Note how many lines of the data below hold the word "computer", then give that number with no other text.

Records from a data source
☆ ☆ ☆ ☆ ☆
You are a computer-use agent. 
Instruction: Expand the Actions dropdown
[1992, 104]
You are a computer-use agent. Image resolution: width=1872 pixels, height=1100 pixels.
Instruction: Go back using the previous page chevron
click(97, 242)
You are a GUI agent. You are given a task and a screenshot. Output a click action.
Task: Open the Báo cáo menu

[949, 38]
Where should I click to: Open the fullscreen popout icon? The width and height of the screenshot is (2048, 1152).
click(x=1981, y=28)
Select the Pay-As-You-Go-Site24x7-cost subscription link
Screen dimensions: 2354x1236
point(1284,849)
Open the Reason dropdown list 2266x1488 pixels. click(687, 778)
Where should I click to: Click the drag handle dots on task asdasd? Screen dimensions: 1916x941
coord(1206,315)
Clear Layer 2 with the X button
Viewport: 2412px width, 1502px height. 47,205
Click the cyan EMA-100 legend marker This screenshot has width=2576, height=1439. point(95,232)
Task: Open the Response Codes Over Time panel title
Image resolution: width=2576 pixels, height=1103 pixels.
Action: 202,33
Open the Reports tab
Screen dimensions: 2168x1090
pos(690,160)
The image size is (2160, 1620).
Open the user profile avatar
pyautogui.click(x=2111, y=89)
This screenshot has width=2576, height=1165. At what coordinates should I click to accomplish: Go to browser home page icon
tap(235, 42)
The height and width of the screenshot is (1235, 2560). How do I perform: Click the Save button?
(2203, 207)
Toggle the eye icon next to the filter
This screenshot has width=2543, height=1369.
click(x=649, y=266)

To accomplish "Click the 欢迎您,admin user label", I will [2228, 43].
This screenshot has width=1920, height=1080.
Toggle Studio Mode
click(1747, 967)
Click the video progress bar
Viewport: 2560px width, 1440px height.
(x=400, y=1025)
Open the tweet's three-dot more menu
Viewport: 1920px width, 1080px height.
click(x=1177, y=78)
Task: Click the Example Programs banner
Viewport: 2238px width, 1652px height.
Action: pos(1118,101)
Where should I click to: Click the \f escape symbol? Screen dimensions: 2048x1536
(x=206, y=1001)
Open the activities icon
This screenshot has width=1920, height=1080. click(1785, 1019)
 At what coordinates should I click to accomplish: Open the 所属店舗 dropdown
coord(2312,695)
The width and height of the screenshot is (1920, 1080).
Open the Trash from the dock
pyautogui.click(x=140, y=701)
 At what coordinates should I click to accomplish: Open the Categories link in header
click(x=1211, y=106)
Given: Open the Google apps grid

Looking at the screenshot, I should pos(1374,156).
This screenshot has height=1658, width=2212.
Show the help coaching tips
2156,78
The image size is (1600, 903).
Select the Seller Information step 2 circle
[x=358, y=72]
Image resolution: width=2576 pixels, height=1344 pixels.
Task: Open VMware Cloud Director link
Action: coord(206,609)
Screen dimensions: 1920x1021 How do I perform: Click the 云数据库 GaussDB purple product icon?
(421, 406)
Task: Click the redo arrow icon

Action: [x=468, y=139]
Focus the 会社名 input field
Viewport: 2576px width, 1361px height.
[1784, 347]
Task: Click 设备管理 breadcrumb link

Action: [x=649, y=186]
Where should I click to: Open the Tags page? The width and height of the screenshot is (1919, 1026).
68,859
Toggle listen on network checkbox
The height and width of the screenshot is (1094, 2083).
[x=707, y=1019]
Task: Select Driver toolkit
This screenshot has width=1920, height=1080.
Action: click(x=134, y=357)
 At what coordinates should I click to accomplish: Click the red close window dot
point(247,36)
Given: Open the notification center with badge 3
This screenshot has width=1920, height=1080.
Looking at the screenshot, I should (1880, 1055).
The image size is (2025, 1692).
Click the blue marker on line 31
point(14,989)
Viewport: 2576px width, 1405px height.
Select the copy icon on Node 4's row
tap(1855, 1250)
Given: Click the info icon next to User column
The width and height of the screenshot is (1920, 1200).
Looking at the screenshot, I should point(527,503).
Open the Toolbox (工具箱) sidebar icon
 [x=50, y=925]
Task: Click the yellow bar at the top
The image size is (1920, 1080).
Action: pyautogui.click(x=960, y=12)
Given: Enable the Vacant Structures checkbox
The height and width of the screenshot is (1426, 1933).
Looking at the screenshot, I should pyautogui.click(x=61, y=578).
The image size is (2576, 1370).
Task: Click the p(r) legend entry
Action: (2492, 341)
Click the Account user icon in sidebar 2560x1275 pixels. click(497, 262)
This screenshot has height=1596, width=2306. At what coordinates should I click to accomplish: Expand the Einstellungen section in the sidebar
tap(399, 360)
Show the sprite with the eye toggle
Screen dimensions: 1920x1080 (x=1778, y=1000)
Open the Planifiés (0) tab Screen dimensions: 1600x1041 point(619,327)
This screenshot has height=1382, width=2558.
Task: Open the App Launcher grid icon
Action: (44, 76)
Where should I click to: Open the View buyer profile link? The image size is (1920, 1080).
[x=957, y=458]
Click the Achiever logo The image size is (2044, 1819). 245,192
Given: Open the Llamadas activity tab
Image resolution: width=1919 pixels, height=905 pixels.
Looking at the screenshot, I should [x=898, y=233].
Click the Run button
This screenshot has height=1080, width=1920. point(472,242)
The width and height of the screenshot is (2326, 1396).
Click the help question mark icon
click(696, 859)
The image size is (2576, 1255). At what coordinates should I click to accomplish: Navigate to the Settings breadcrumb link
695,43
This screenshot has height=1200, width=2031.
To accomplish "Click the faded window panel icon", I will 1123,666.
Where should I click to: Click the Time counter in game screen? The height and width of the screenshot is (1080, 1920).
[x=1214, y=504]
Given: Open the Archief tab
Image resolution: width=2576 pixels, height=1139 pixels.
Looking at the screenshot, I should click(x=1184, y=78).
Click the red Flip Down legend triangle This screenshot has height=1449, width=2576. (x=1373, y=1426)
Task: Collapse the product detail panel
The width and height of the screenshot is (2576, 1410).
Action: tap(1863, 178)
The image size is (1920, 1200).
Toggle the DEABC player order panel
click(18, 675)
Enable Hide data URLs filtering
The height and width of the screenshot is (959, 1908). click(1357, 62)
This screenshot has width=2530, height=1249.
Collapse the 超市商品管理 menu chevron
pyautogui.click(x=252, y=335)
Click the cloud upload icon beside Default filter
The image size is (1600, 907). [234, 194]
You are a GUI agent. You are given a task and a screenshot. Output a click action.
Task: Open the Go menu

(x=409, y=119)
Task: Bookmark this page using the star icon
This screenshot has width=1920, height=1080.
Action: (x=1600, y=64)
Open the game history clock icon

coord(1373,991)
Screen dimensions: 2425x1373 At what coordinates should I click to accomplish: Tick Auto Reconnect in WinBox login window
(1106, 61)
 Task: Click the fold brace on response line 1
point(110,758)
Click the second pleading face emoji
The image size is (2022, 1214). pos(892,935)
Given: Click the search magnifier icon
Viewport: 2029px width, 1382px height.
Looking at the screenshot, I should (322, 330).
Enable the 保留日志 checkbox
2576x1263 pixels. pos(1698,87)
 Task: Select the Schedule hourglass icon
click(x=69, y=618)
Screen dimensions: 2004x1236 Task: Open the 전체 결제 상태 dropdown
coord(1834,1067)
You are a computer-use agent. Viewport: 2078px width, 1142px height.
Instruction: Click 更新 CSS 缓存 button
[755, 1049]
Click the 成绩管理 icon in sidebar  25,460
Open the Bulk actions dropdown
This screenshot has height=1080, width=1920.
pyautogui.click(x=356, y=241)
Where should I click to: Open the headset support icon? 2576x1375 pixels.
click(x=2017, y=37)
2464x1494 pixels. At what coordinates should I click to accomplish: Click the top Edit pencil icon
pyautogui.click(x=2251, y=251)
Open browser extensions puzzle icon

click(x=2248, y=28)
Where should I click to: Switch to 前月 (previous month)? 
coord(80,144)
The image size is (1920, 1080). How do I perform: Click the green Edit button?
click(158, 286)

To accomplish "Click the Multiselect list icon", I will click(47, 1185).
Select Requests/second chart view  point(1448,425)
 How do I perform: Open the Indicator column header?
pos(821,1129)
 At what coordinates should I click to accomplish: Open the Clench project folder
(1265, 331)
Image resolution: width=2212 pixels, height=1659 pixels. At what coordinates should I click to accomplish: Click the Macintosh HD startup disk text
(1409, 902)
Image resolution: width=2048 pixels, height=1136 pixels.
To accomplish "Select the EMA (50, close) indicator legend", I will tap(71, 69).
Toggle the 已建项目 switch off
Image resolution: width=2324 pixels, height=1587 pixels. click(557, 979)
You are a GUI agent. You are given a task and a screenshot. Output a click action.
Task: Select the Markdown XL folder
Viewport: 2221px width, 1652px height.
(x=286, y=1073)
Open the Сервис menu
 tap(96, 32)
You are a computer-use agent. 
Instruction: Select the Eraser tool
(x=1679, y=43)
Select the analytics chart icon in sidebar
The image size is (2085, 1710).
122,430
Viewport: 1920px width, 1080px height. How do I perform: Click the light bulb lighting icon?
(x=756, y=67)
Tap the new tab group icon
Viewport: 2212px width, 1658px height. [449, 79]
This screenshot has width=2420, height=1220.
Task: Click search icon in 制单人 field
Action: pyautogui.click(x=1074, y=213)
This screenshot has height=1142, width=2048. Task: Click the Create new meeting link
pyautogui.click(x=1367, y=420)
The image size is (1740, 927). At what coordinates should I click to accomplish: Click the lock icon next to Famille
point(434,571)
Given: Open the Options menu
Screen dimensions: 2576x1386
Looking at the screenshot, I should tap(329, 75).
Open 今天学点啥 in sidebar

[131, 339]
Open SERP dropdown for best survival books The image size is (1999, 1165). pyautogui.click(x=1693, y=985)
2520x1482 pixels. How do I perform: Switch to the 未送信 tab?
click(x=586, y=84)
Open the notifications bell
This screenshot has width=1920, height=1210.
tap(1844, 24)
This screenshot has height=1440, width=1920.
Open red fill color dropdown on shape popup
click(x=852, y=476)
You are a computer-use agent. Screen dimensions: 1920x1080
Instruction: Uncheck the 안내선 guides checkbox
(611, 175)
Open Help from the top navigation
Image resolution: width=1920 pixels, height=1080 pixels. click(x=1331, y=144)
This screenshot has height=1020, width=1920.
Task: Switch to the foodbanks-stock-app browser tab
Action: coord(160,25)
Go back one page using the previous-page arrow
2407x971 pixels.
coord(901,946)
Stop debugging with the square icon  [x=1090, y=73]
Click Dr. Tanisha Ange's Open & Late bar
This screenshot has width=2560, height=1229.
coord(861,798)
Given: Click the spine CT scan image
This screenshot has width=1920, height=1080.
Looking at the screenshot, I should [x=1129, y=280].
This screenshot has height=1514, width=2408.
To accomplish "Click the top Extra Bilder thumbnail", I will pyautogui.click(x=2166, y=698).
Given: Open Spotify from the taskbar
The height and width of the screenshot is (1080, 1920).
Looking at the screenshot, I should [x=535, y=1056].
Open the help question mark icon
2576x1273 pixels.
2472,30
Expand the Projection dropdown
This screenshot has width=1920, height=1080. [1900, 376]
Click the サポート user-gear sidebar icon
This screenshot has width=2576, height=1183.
☆ ☆ ☆ ☆ ☆
• _RESULT OF THE EXERCISE_
5